St. Louis, Missouri, to Cincinnati, Ohio, distance 311.4 miles (501.1 km), average speed 2,189.9 miles per hour (3,524.3 km/h), and an elapsed time of 8 minutes 32 seconds.
These four speed records were accepted by the National Aeronautic Association (NAA), the recognized body for aviation records in the United States.Additionally, Air & Space reported that the Air Force clocked the Blackbird at one point in its flight reaching 2,242.48 mph. After the Los Angeles–Washington flight, Senator John Glenn addressed the United States Senate, chastening the Department of Defense for not using the SR-71 to its full potential:
Mr. President, the termination of the SR-71 was a grave mistake and could place our nation at a serious disadvantage in the event of a future crisis. Yesterday's historic transcontinental flight was a sad memorial to our short-sighted policy in strategic aerial reconnaissance.
—?Senator John Glenn, 7 March 1990
Speculation existed regarding a replacement for the SR-71, most notably a rumored aircraft codenamed Aurora.

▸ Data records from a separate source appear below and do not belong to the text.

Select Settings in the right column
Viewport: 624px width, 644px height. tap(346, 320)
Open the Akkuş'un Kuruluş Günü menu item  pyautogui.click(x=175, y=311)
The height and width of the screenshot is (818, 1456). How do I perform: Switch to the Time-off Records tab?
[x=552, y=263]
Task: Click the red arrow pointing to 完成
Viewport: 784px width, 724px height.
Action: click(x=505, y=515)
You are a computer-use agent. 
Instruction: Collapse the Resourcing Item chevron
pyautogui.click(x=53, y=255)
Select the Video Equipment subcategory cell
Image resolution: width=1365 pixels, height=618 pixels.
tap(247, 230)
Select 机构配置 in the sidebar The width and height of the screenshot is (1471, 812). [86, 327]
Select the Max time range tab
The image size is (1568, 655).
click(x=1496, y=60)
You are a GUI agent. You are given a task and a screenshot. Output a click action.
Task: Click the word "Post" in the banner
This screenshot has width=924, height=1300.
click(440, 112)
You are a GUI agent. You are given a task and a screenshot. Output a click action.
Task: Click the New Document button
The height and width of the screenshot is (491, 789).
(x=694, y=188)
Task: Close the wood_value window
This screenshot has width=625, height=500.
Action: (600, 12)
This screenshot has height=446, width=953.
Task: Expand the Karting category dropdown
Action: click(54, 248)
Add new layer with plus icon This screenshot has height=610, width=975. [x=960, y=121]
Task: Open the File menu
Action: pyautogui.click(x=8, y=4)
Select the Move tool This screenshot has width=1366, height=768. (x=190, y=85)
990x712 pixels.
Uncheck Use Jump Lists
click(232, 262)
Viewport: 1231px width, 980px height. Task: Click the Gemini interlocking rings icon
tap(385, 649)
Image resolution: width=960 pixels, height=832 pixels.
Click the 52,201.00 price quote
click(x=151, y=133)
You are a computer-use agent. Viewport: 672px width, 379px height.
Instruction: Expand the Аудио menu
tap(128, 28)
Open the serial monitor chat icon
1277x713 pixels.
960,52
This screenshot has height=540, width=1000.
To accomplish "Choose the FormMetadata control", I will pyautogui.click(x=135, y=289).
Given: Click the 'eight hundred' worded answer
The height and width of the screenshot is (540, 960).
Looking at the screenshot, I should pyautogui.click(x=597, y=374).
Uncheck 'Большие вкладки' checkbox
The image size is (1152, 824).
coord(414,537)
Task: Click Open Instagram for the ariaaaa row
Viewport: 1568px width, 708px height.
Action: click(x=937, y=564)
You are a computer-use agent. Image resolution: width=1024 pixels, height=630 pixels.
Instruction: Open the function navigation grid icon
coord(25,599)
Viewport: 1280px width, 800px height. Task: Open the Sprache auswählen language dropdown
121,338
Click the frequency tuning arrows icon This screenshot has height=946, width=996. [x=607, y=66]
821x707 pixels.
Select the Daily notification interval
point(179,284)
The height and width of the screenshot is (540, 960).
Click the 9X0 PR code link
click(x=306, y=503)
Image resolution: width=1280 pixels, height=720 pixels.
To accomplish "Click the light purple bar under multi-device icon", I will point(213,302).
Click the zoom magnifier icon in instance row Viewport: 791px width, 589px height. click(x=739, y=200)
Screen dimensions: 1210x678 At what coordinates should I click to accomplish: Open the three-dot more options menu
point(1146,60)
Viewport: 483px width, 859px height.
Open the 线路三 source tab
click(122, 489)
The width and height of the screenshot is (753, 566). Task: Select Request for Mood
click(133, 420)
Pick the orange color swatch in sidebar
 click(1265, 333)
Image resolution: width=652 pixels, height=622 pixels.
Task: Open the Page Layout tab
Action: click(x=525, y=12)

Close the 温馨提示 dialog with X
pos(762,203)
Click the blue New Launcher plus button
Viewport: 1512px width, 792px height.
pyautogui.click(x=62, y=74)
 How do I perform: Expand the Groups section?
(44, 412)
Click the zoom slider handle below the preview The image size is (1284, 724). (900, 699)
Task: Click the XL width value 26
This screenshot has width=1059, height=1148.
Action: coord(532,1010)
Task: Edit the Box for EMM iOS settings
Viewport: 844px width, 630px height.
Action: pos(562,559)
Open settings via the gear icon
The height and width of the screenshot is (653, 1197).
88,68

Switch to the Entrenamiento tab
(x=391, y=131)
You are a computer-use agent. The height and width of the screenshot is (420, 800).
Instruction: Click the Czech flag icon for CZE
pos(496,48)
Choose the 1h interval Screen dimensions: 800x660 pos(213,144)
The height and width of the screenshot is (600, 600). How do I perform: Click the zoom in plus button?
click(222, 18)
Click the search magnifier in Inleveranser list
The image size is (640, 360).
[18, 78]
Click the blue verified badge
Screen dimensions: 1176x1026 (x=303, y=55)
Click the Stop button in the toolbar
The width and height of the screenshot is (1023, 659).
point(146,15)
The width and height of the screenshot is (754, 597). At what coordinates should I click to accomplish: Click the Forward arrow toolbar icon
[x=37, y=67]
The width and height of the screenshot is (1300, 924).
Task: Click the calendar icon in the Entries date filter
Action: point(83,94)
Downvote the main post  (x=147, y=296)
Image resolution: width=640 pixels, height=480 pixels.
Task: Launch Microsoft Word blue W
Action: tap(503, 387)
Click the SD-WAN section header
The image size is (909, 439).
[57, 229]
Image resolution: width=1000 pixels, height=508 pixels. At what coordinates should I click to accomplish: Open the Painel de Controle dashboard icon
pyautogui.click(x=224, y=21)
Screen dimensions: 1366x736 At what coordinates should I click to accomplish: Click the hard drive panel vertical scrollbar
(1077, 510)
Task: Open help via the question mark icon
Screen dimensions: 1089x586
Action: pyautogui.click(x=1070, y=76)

The limitations of reconnaissance satellites, which take up to 24 hours to arrive in the proper orbit to photograph a particular target, makes them slower to respond to demand than reconnaissance planes. The fly-over orbit of spy satellites may also be predicted and can allow assets to be hidden when the satellite is above, a drawback not shared by aircraft. Thus, there are doubts that the US has abandoned the concept of spy planes to complement reconnaissance satellites. Unmanned aerial vehicles (UAVs) are also used for much aerial reconnaissance in the 21st century, being able to overfly hostile territory without putting human pilots at risk, as well as being smaller and harder to detect than man-carrying aircraft.
On 1 November 2013, media outlets reported that Skunk Works has been working on an unmanned reconnaissance airplane it has named SR-72, which would fly twice as fast at Mach 6. However, the Air Force is officially pursuing the Northrop Grumman RQ-180 UAV to take up the SR-71's strategic ISR role.